L’opération a troublé les observateurs car il était de notoriété que MSS faisait partie des quatre marques soumises à « un examen stratégique », ce qui signifie dans le jargon des entreprises que les « meilleurs scénarios pour l'avenir » sont étudiés, y compris une vente. Certains signes annonciateurs n’ont pas abusé. Toutes ont été transférées à la division « Finance, marques stratégiques », sous la direction du directeur financier de Maersk, Patrick Jany.
Sortie des eaux troubles de la rumeur
Fin du jeu de piste. Une solution a été trouvée : l’acquéreur est le cédant. A.P. Møller Holding, actionnaire principal de Maersk (41,51 % des actions du groupe mais 51,45 % des votes) rachète l’entreprise au groupe danois. Premier fait saillant depuis que Robert Mærsk Uggla a été nommé en février 2022 à la tête du conseil d’administration, marquant ainsi le retour de famille Maersk à la plus haute fonction du conseil. Le même schéma de vente avait soldé la vente du transporteur pétrolier Maersk Tankers en 2017.
La valeur de l’entreprise a été estimée à 685 M$ (dette portant intérêts comprise).
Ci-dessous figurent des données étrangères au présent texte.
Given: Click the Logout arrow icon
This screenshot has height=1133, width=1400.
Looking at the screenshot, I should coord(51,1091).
Une estimation que les autres actionnaires – des sociétés de capital-investissement et investisseurs institutionnels –, pourraient estimer sous-valorisée mais le communiqué de Maersk n’en fait pas mention.
Selon le dernier rapport financier annuel du groupe danois, Maersk Supply Service a enregistré une augmentation de 30 % de son chiffre d'affaires en 2022, à 390 M$, « reflétant une activité de projet accrue, une meilleure utilisation de la flotte d'affrètement à temps et des taux journaliers plus élevés ».
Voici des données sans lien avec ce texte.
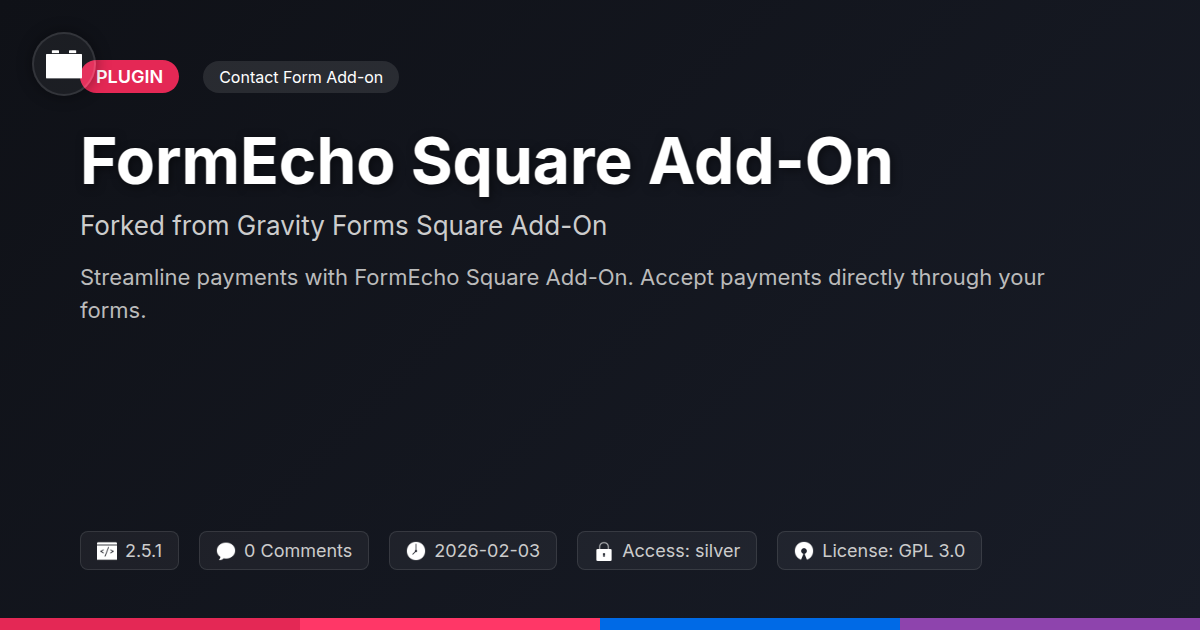Click the Forked from Gravity Forms subtitle

343,226
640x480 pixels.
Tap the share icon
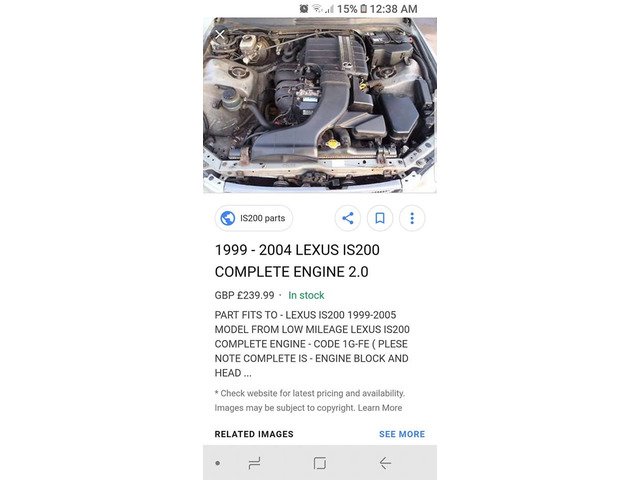tap(348, 218)
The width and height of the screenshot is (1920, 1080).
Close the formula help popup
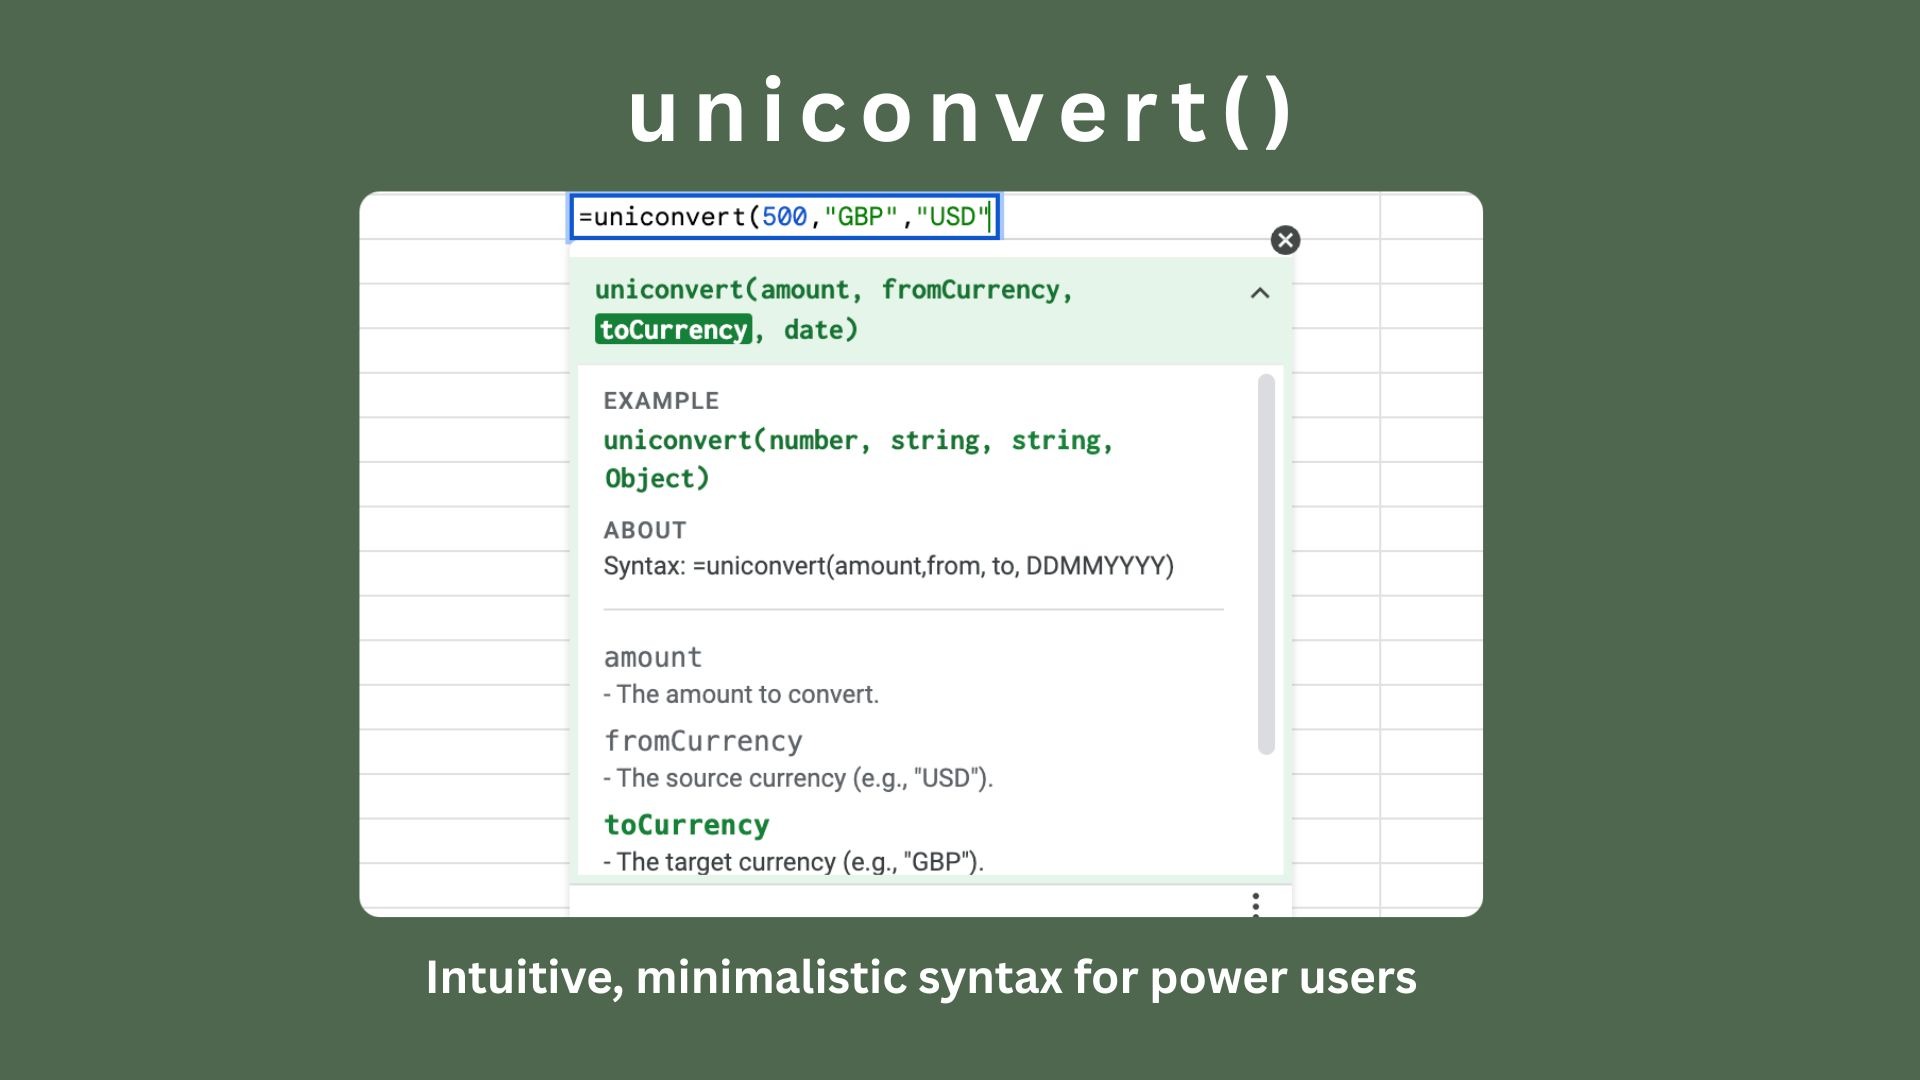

L'Ebitda (excédent brut d'exploitation) s’est établi à 25 M$, principalement en raison de l'amélioration de l'activité d'affrètement à temps et des revenus tirés des projets. Ses capitaux propres s'élevaient à 522 M$ en fin d’année dernier, après une année 2021 en perte de 289 M$ à la suite d'une série de dépréciations d'actifs.
« Jusqu'à l'obtention de toutes les autorisations réglementaires requises et la clôture de la transaction, Maersk Supply Service restera une filiale de A.P. Møller-Maersk et gérera ses activités de manière indépendante », précise le communiqué.
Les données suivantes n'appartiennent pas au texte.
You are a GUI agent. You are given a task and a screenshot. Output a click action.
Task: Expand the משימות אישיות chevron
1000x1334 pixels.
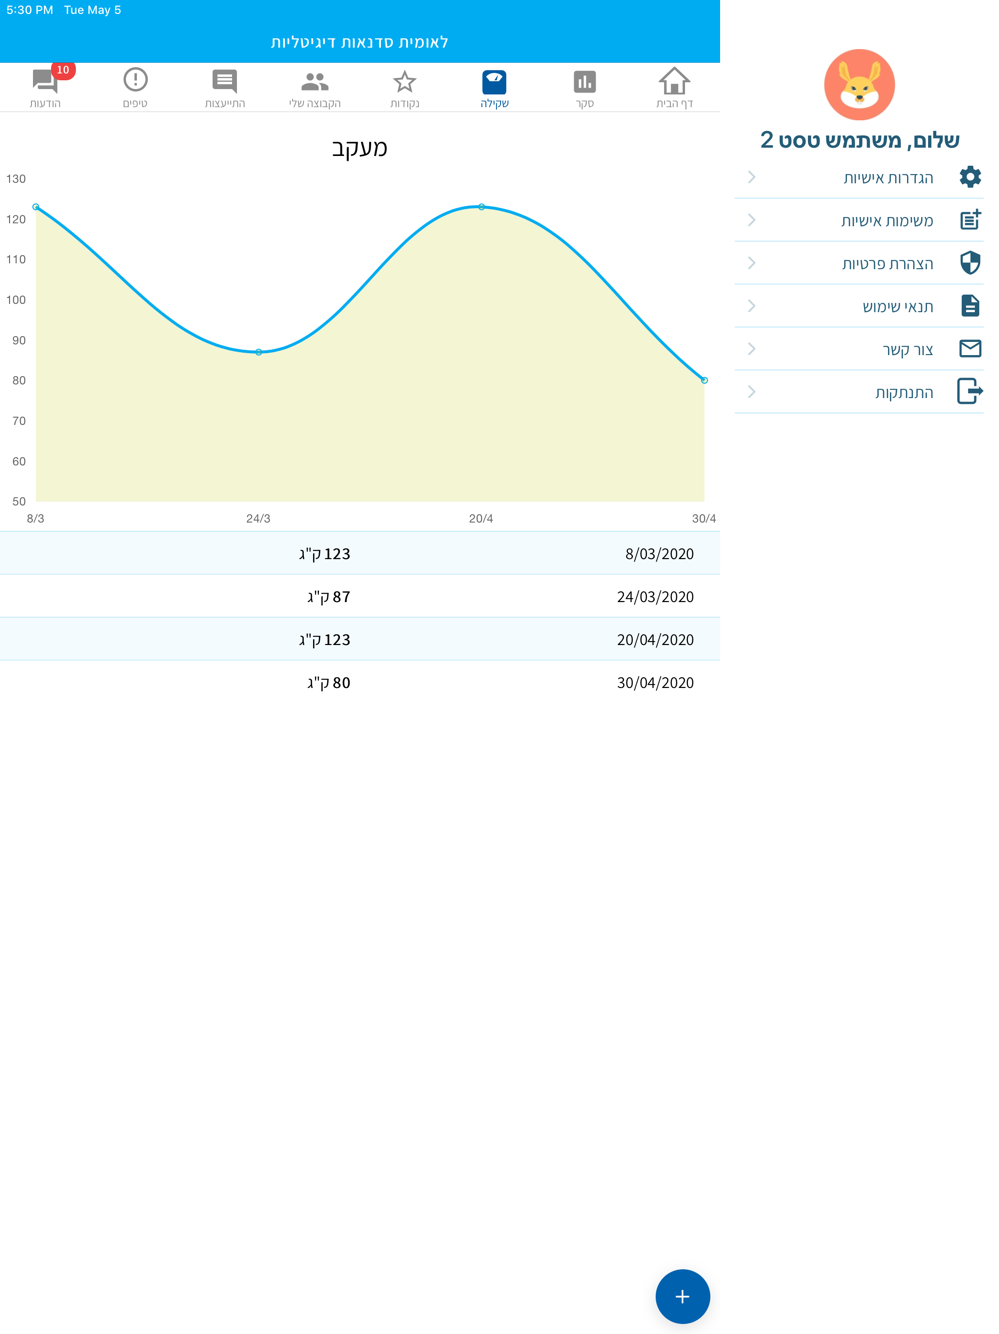click(752, 220)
D’autres cessions à venir ?
La cession de Maersk Supply Service pourrait ouvrir la voie à celle des autres activités de la division Towage & Maritime Service (Remorquage et services maritimes), qui comprend aussi Svitzer, Maersk Container Industry (MCI) et Maersk Training.
La vente de MCI, spécialisée dans la fabrication de conteneurs, est aussi régulièrement chroniquée. Il en était question en mars 2021 suite à une révélation de Bloomberg, immédiatement démentie par Maersk, tandis que le projet de reprise par China International Marine Containers (CIMC), le leader mondial dans la fabrication des conteneurs, a achoppé sur l’opposition des autorités de la concurrence du ministère américain de la Justice (U.S. Department of Justice, DOJ) en septembre 2022. Une opération qui aurait permis au Chinois de contrôler 50 % du marché.
Clôture d’une séquence
Maersk clôture ainsi une séquence après avoir injecté des capitaux en 2022 dans sa filiale offshore pour la désendetter et la positionner sur le support à l'industrie éolienne offshore en plein essor, secteur à forte intensité de capital et d'investissement, avec notamment 428 M$ sous forme de « contribution non imposable » et 49 M$ par le biais d’une recapitalisation.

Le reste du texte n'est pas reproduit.